▸ **Exercise directions**
Reproduce from the records below, with no pictures, exactly the lines between the one containing "Given: Select the case SOCK_CLOSED label" and the one containing "Open the page number dropdown", inclusive.

Screenshot grounding data:
-- Opening Marker --

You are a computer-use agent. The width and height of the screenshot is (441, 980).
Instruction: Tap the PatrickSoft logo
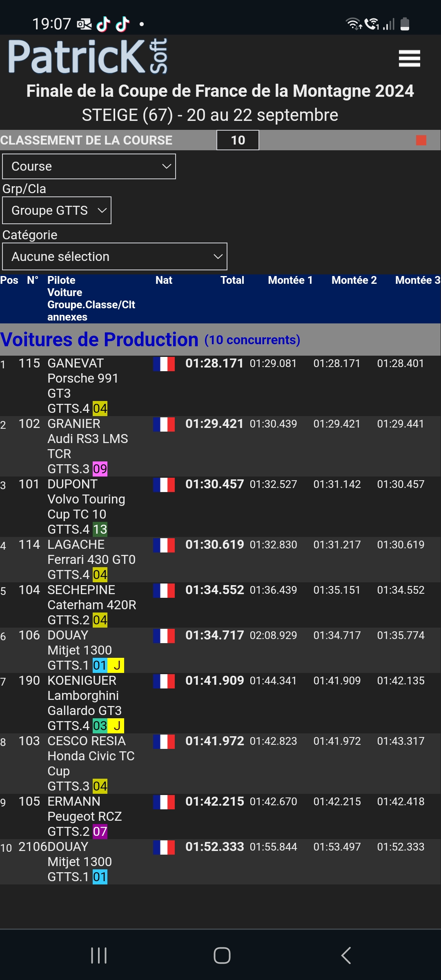point(88,56)
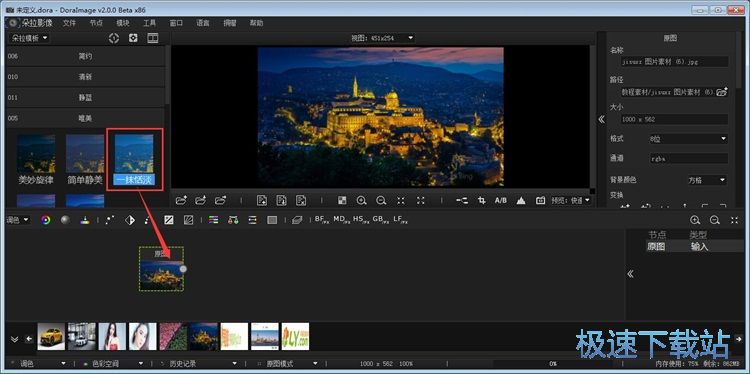This screenshot has width=750, height=374.
Task: Select the 唯美 template category row
Action: coord(85,118)
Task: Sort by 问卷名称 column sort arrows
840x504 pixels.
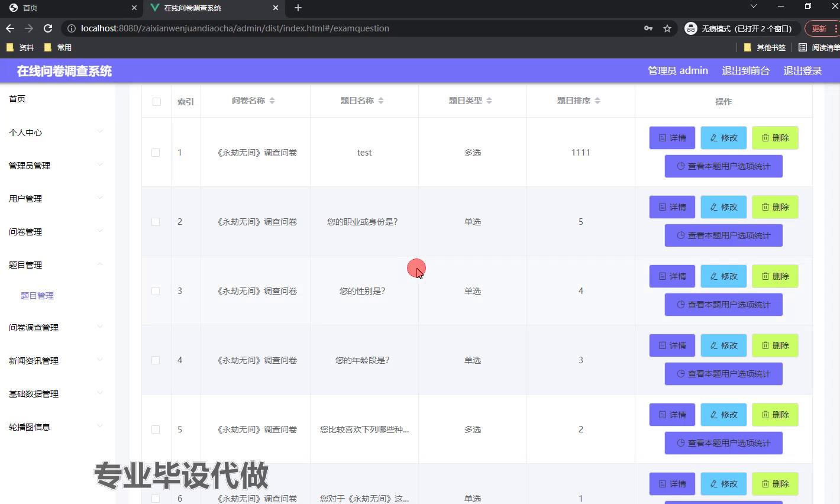Action: point(272,101)
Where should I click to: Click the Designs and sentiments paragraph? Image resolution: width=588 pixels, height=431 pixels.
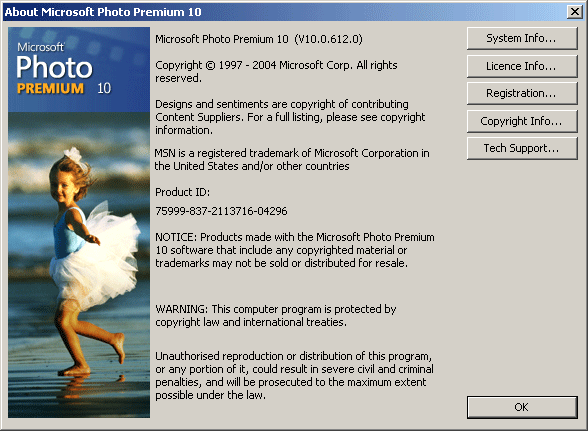[x=290, y=117]
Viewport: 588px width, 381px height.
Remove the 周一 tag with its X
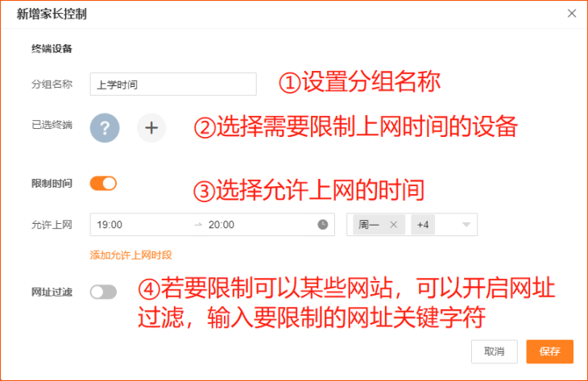tap(393, 224)
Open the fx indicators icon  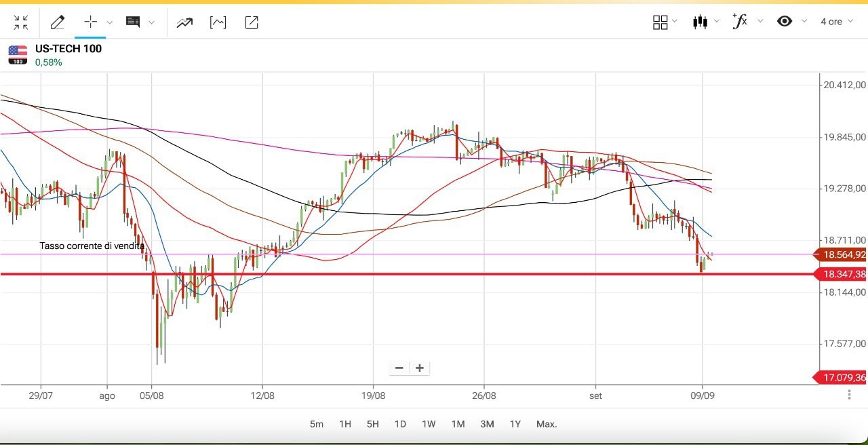[740, 21]
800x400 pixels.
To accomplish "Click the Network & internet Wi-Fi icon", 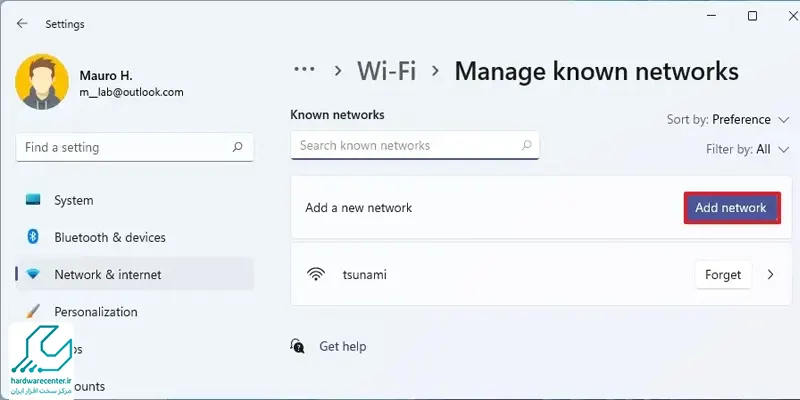I will pyautogui.click(x=33, y=274).
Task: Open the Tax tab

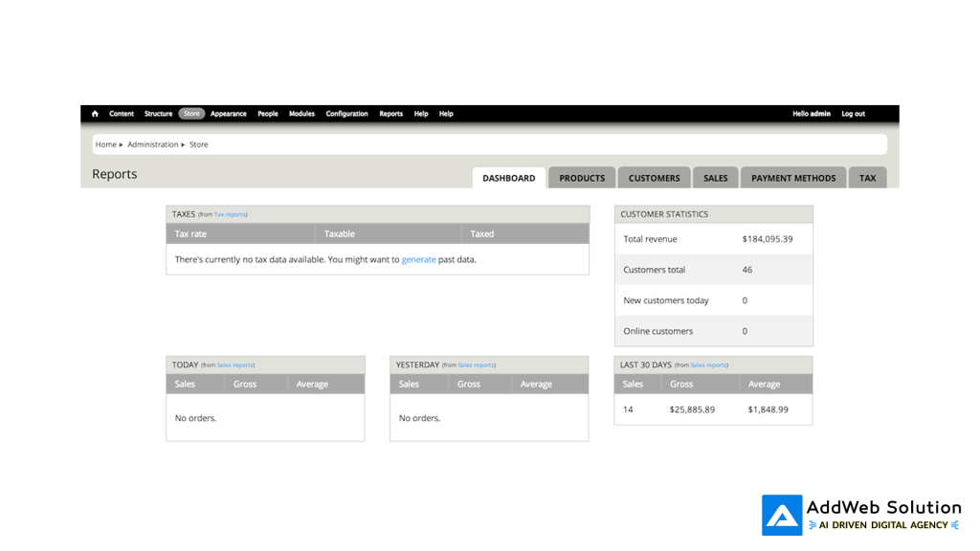Action: 867,177
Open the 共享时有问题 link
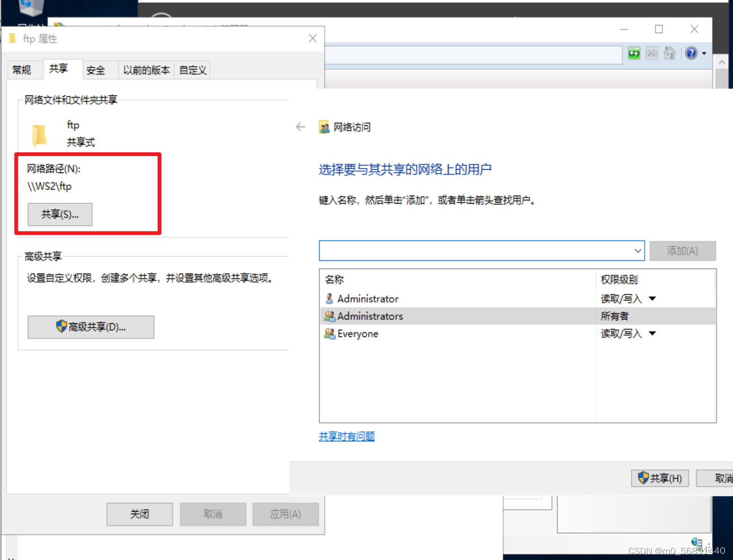Viewport: 733px width, 560px height. point(347,436)
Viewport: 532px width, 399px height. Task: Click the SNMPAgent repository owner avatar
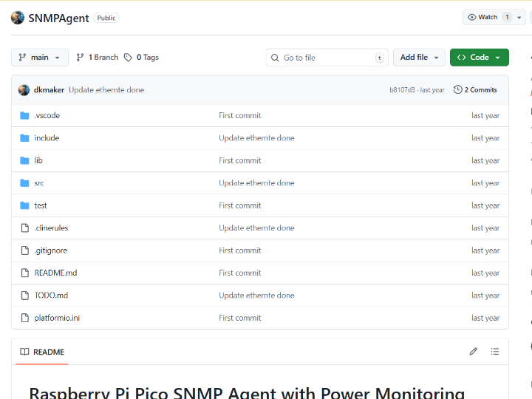tap(18, 17)
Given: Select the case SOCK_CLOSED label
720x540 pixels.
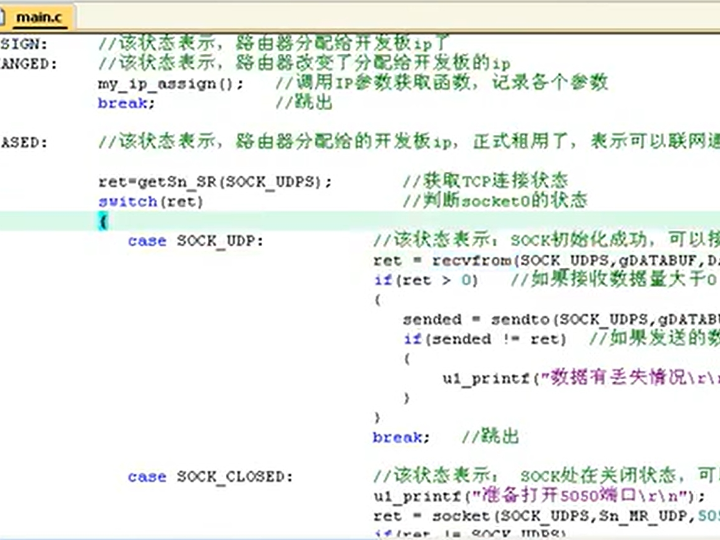Looking at the screenshot, I should [x=210, y=477].
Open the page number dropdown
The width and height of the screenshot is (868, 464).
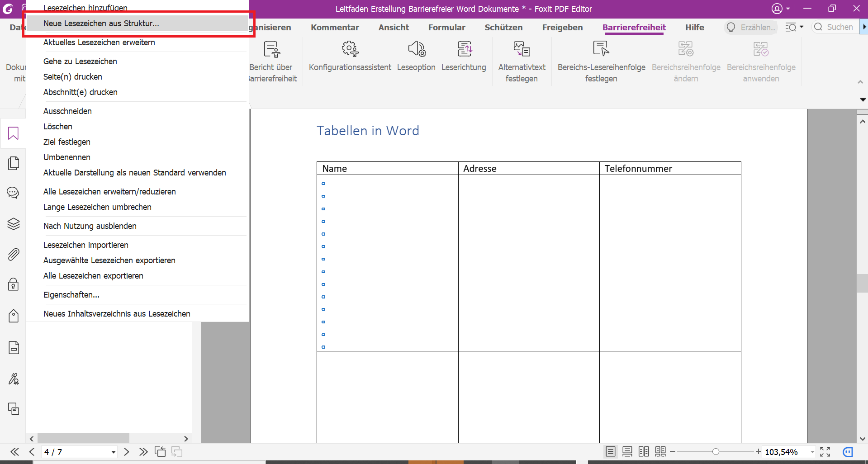[113, 452]
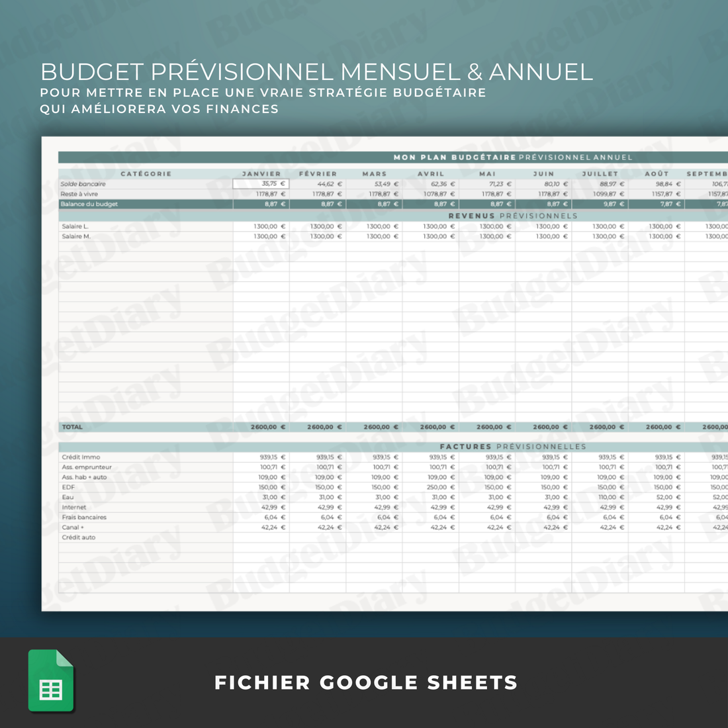Click the FICHIER GOOGLE SHEETS banner text
This screenshot has height=728, width=728.
(x=366, y=682)
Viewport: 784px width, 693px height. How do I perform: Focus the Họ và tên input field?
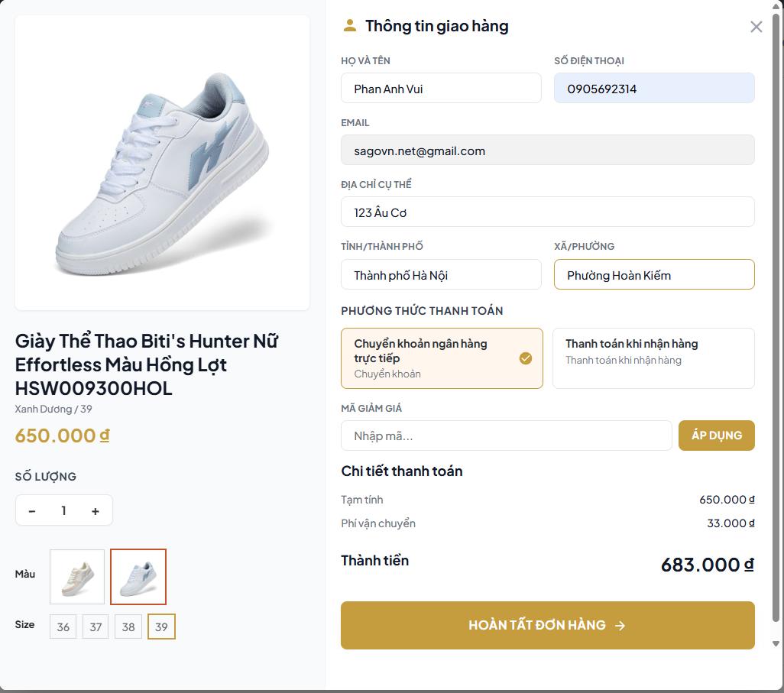[x=441, y=89]
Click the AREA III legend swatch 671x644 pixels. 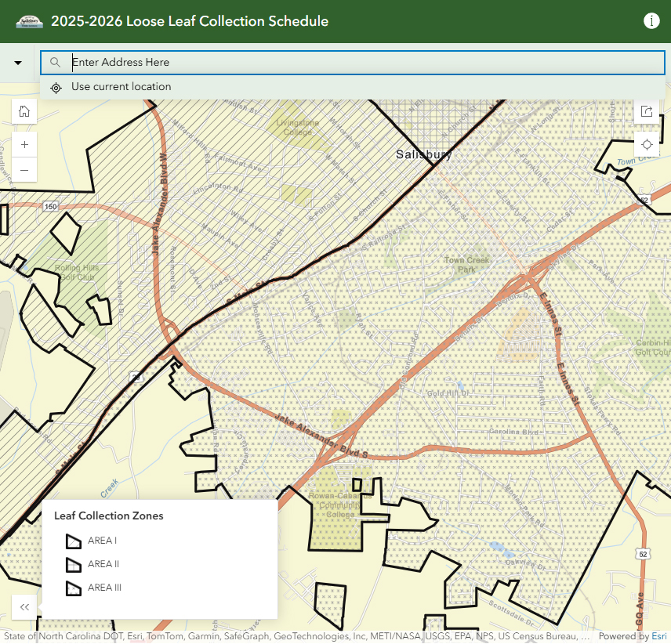(73, 588)
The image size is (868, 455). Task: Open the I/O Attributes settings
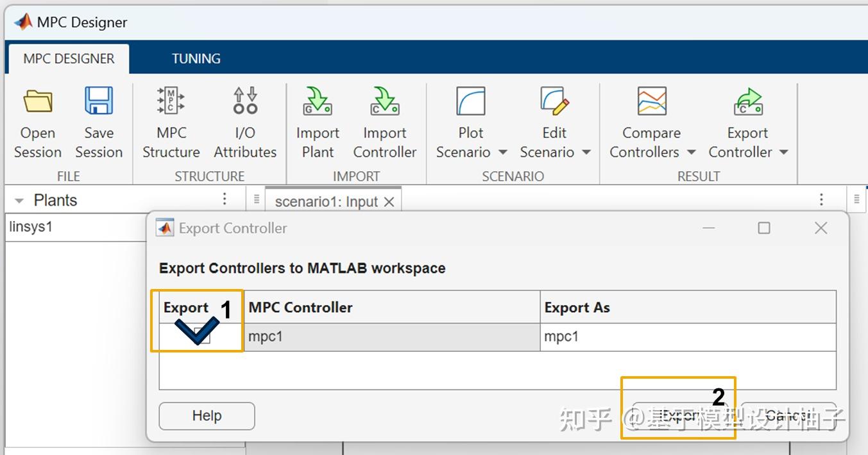244,122
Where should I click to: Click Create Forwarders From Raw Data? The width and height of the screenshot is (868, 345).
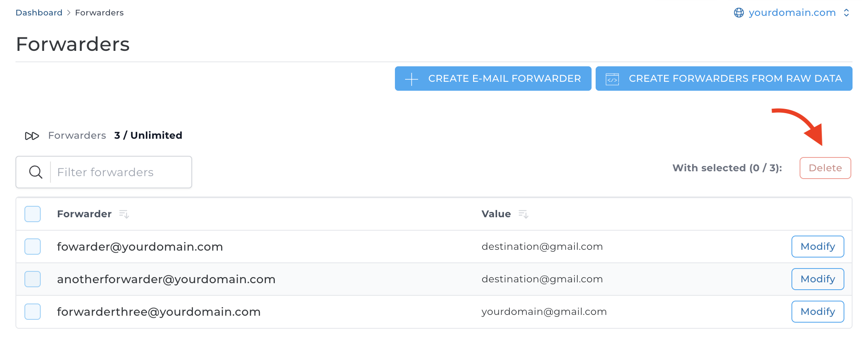pos(735,79)
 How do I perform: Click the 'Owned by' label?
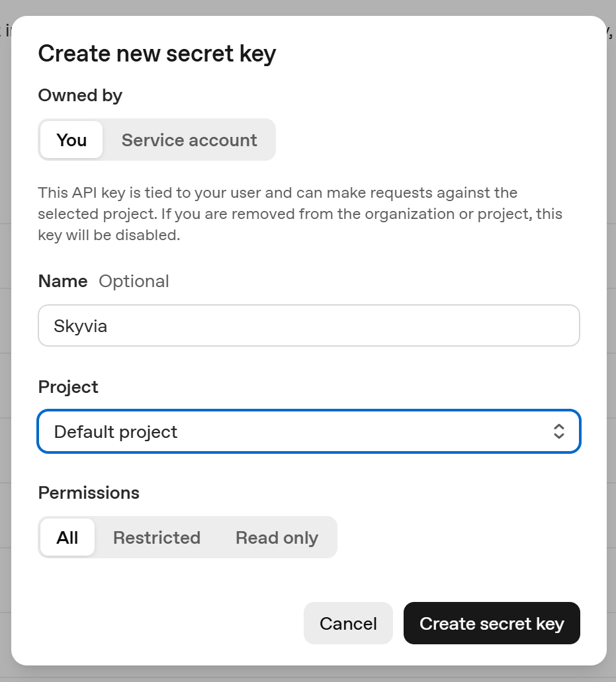[79, 95]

-- Closing Marker --

▸ **Solution to the problem**
Given: Select the case SOCK_CLOSED label
720x540 pixels.
Looking at the screenshot, I should [x=210, y=477].
Open the page number dropdown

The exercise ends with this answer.